» **What you will do**:
(1) In the housing commentary, reproduce the passage from "The solution is" to "built in addition." word for word.
(2) According to the housing commentary, what did Oregon do in 2019?

--- Text passage ---

Comment: Single-family zoning limits affordable housing

Such zoning limits duplex and other multi-family housing, driving up costs and hurting communities.

By Deuane Leonard / For The Herald

Just as was the case prior to the covid pandemic, unemployment in Snohomish County is less than 3 percent, and yet again tens of thousands of families in the county cannot afford to purchase a home, cannot afford the rising rents, or are paying a huge percentage of their income toward housing, with little left over for other life essentials.

I point this out only to demonstrate this is not because people are unwilling to work. Unemployment rates under 3 percent are considered full employment. The problem is there is just not enough housing to meet demand. Not enough currently, and not enough being added, to accommodate people who live here, nor the people born and raised here, or those moving to the county. And there never will be if we continue to cling to the idea that single-family zoning is sacrosanct. We need more housing now!

The solution is as simple as it is controversial: Follow Oregon’s lead and eliminate all single-family zoning statewide as it did in 2019. This did not eliminate single family houses from being built, but it allows duplexes, triplexes, fourplexes and cottage clusters to be built in addition.

This must be done at a state-wide level, pragmatically because this levels the playing field for everyone. Municipalities’ local officials have demonstrated they are loathe to do anything if they think it will disadvantage them against their neighbors.

Additionally, home-owning voters in these communities hold far too much sway over what is built, and of course they have a personal stake in scarcity. Scarcity increases the value of their home. It seems very ironic that city councils continue to be influenced so much by these voters; because the people who benefit the most from this system, are the ones who wish to sell and then take their money somewhere else that is less expensive. The disadvantaged citizens are the ones left behind in an area with excessive costs and housing scarcity.

From an equity standpoint, we know single-family zoning has its origins in exclusion. Exclusion of poor people, exclusion of people of color, exclusion of other disfavored groups. This does not make you racist or classist if you live in a single-family home. That is the institutional system we have in place. But once you know the truth about the insidious racism in our institutions and in housing, we must take action to correct it. If we fail to correct it, we are complicit and part of the problem.

From an environmental, health and tax point of view, we cannot continue to push people further and further out to areas miles and hours away from jobs to have a place to live. It is bad for the environment and a person’s health to be trapped in long commutes each day. Nor is there enough money at any level of government to continue to build roads and highways farther and farther away from urban centers. There is not even enough to maintain the current roads we have.

Therefore, I ask all of you to advocate to your state elected leaders to do more for affordable housing, to have the courage to stand up to NIMBYism.

Housing stability is essential for healthy communities. In our present winner-take-all economy, some are doing fine, but many are falling behind, and falling behind has a cost that we and our children all bear. The cost of higher incarceration rates, lower educational achievement, poorer health caused by greater chronic stress, chronic illness and other social ills that damage the community.

Without stable housing, our communities and citizens will continue to suffer.

Duane Leonard is the executive director of the Housing Authority of Snohomish County.

--- Given records ---

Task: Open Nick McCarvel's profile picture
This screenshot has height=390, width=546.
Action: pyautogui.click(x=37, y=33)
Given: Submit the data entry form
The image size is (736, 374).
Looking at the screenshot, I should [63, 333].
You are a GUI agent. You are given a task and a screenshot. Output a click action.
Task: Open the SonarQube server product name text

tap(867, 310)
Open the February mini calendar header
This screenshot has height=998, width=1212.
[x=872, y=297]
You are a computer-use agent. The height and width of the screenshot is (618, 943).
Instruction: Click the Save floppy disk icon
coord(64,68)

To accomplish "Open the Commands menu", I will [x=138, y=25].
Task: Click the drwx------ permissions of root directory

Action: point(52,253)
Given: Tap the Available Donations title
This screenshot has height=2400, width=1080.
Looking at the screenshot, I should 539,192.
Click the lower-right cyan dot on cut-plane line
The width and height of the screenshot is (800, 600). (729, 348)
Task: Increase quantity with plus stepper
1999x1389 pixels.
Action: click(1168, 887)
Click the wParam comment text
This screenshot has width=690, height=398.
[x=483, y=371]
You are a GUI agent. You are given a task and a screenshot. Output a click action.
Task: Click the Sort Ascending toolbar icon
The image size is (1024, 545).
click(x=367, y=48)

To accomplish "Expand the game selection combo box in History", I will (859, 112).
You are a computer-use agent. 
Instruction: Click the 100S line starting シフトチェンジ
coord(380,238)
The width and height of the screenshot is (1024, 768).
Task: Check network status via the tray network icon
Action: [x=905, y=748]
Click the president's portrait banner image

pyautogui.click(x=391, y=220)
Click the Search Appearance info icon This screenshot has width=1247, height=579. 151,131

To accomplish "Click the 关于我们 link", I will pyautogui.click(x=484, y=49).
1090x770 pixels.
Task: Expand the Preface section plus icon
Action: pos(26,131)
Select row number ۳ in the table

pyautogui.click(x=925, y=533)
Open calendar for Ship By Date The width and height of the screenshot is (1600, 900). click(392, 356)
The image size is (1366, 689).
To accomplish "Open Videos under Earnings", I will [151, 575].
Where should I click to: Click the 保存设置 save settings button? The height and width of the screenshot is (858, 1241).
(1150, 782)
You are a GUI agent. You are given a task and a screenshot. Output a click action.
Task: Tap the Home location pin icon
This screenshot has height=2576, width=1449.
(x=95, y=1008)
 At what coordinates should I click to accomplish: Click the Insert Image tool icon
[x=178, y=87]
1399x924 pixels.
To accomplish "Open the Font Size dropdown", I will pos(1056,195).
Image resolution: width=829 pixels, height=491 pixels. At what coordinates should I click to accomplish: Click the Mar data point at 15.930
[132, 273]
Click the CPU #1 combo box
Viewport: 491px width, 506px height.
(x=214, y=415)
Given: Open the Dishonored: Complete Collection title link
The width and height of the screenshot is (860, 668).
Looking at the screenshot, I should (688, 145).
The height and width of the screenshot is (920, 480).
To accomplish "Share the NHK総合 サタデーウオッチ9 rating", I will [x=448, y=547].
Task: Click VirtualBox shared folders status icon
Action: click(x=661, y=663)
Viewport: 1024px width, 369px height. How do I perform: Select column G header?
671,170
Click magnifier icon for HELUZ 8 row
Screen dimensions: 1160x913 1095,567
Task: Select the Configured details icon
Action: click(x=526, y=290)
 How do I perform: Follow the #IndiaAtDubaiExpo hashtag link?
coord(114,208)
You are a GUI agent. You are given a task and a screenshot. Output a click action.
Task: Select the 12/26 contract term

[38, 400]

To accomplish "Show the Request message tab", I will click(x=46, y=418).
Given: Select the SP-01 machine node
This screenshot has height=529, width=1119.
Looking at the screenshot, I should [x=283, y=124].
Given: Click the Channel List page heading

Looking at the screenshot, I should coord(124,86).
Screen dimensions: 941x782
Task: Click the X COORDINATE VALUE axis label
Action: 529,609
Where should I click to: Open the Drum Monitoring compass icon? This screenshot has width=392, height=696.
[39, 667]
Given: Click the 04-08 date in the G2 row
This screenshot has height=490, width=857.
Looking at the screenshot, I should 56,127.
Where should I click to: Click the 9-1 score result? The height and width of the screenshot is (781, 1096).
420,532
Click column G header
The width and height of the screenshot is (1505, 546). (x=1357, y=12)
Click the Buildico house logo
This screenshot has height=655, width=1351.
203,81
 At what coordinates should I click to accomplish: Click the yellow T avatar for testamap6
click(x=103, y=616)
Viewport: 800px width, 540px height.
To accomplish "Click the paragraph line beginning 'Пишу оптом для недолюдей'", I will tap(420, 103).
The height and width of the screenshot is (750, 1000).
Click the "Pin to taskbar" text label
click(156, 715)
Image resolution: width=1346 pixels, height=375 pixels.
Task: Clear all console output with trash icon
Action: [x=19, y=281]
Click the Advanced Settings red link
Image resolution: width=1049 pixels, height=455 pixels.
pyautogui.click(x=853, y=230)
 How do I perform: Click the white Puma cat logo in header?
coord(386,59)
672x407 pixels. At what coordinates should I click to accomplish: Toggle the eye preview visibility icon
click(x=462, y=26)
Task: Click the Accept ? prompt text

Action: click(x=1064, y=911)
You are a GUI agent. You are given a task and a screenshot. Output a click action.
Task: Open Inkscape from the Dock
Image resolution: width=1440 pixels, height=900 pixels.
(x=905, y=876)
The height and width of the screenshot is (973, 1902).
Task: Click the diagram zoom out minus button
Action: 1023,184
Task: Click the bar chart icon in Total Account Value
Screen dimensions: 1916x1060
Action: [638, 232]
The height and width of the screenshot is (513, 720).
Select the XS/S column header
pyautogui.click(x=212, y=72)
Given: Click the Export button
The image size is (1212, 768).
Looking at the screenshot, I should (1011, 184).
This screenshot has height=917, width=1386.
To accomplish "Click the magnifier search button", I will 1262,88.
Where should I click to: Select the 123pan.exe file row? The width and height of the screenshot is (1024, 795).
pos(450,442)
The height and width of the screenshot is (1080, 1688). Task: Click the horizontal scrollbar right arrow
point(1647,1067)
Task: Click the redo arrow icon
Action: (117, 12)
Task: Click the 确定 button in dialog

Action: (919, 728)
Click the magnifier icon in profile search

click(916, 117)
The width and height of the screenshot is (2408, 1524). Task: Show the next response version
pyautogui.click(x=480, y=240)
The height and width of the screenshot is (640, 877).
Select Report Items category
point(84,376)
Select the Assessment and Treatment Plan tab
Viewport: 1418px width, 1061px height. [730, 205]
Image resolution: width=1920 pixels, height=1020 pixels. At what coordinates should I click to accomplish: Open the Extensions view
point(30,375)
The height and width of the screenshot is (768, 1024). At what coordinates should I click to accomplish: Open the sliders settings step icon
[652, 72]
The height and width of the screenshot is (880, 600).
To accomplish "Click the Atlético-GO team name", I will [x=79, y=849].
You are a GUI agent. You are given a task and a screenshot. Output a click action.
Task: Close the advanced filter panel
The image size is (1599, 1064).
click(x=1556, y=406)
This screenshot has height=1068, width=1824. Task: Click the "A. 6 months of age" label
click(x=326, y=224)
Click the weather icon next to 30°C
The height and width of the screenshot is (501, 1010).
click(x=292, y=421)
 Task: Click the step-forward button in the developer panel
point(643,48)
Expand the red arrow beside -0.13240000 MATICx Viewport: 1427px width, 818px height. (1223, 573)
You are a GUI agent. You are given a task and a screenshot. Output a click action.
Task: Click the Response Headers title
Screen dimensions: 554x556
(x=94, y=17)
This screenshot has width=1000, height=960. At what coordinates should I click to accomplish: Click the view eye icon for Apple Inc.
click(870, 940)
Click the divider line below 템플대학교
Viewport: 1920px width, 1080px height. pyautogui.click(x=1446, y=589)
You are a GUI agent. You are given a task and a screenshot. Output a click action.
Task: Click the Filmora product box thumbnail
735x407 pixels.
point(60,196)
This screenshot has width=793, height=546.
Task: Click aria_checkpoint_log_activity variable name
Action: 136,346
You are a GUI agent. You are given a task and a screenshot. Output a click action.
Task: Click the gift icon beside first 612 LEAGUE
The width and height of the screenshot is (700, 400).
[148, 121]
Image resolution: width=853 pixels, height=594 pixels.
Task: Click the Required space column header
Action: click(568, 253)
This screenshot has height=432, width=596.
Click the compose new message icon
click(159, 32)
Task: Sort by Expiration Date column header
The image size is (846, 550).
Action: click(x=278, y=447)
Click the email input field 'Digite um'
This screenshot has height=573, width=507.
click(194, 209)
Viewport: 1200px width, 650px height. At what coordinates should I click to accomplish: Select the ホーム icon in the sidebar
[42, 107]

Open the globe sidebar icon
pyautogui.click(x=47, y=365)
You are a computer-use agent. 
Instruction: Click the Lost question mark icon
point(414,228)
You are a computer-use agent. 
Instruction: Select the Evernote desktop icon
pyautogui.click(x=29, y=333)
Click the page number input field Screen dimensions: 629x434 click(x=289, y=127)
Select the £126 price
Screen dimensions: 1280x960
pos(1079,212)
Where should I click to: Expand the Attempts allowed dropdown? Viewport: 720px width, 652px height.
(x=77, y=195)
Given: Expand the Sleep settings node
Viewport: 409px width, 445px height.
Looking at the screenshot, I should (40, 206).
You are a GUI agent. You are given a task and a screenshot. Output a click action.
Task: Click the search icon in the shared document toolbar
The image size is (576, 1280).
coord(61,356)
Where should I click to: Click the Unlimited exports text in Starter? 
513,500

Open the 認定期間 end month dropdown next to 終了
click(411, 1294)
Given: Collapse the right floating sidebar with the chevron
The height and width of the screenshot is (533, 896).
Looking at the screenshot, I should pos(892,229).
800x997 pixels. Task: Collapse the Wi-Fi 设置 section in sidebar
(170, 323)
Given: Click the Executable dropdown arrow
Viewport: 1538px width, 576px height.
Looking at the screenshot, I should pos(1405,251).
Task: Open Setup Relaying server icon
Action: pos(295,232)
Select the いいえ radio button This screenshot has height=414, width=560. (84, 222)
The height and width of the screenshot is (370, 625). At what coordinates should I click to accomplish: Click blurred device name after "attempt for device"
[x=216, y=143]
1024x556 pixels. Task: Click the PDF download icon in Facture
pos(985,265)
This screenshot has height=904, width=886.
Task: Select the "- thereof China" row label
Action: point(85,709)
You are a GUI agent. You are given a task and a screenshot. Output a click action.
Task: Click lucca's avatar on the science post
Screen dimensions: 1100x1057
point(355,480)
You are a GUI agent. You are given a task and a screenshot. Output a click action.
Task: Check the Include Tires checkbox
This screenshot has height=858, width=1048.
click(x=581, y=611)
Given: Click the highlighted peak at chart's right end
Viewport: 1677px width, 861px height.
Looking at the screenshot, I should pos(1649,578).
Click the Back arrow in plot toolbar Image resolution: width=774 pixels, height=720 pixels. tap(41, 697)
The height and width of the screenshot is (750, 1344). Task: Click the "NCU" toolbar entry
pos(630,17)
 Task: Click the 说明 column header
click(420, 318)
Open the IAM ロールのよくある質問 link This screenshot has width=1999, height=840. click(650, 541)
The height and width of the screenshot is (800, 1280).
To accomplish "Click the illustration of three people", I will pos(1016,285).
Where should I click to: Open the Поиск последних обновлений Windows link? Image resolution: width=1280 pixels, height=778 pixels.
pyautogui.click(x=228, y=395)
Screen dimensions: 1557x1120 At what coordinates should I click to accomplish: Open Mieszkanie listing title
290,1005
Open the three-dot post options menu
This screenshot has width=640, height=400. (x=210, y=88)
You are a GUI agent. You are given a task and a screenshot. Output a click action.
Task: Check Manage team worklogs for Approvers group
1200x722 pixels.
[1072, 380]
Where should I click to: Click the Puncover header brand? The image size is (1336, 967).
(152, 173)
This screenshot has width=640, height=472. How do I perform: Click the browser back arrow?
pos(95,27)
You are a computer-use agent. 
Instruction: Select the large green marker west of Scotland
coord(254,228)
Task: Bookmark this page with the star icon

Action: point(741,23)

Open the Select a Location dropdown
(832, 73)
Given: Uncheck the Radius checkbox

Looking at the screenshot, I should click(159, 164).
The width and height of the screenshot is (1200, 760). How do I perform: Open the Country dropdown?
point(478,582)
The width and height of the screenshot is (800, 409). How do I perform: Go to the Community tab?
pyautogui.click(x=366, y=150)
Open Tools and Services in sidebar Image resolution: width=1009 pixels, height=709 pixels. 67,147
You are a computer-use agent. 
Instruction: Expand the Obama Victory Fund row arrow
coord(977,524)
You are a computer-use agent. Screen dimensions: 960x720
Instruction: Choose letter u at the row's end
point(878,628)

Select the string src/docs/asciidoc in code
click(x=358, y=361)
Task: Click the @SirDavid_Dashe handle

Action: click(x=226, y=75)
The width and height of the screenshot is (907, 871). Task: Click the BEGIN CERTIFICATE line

---

» **Replies**:
(1)
The solution is as simple as it is controversial: Follow Oregon’s lead and eliminate all single-family zoning statewide as it did in 2019. This did not eliminate single family houses from being built, but it allows duplexes, triplexes, fourplexes and cottage clusters to be built in addition.

(2) Oregon eliminated all single-family zoning statewide.